Reputation: 2208
tl;dr Is there a posix descriptor value that I can throw into close()
and nothing will happen?
Is there a specific value which I could use, like NULL
for pointers, for file descriptors? I'd like the code to be uniform, so I thought that I could set the origin descriptor into null descriptor.
class socket
{
int fd;
public:
//deleted copy operations
socket(socket&& other):
fd{other.fd}
{
other.fd = /*null descriptor*/
}
~socket()
{
if (close(fd) == -1)
{
throw std::runtime_error{strerror(errno)};
}
// ^^ null file descriptor will do nothing on close()
// like delete nullptr;
}
I can store a boolean flag, but I'd like to avoid it.
The OS that it will be used on is Ubuntu 16.04, with gcc 5.4. I cannot use any library outside of POSIX and standard library itself, up to version present in gcc 5.4.
I tried to read man pages for open()
, close()
. They didn't mention any special value to use.
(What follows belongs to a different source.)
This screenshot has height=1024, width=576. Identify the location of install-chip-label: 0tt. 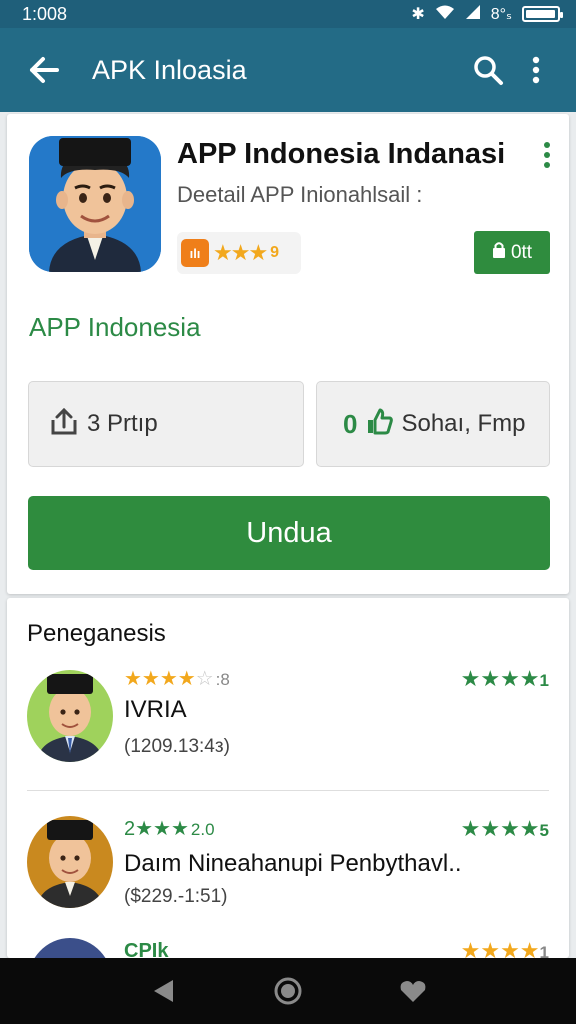
(522, 252).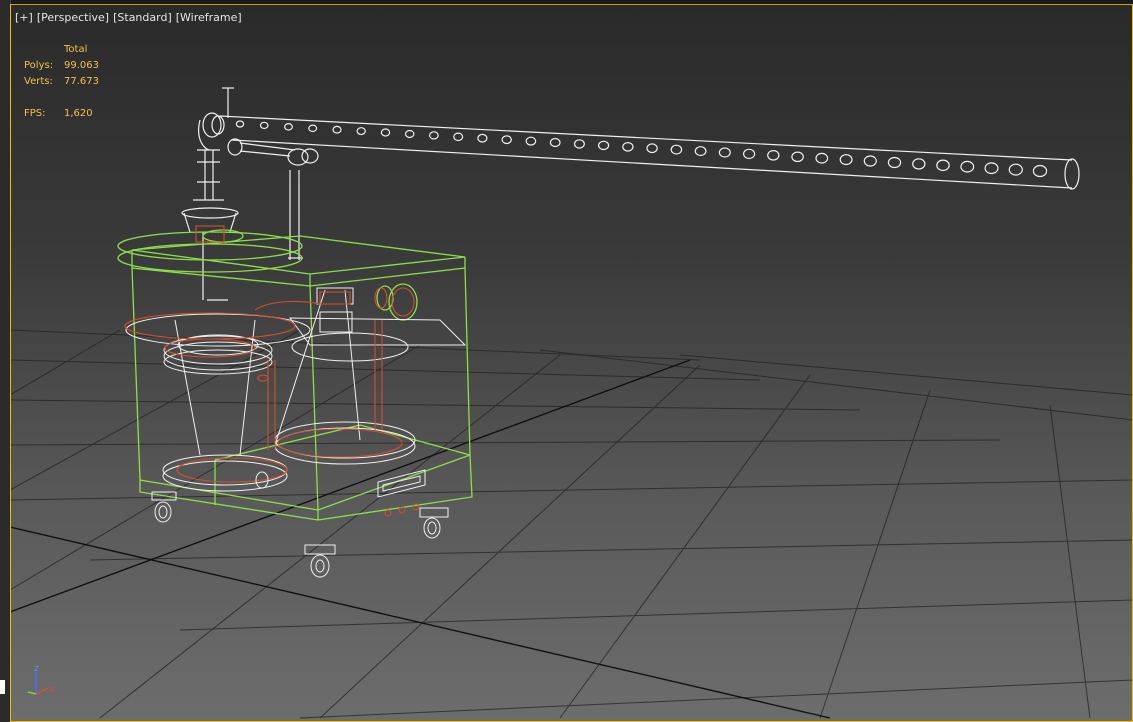 This screenshot has width=1133, height=722. What do you see at coordinates (209, 18) in the screenshot?
I see `viewport-display-mode-menu: [Wireframe]` at bounding box center [209, 18].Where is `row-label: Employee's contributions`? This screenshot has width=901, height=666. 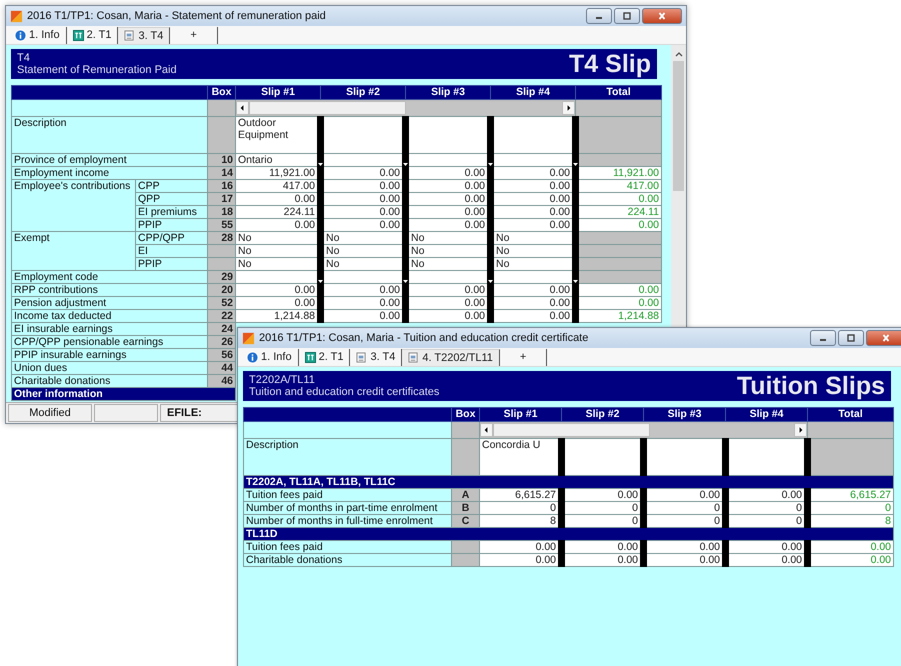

I tried to set it to -1, but I'm not sure if it is safe to use everywhere.
Upvotes: 2
Views: 2198
Reputation: 62553
A minus 1 value for file descriptor can be used in close
call with no detrimental effect on the application other than close returning -1
itself.
Since negative one is guaranteed to never be a valid file descriptor, it will be safe.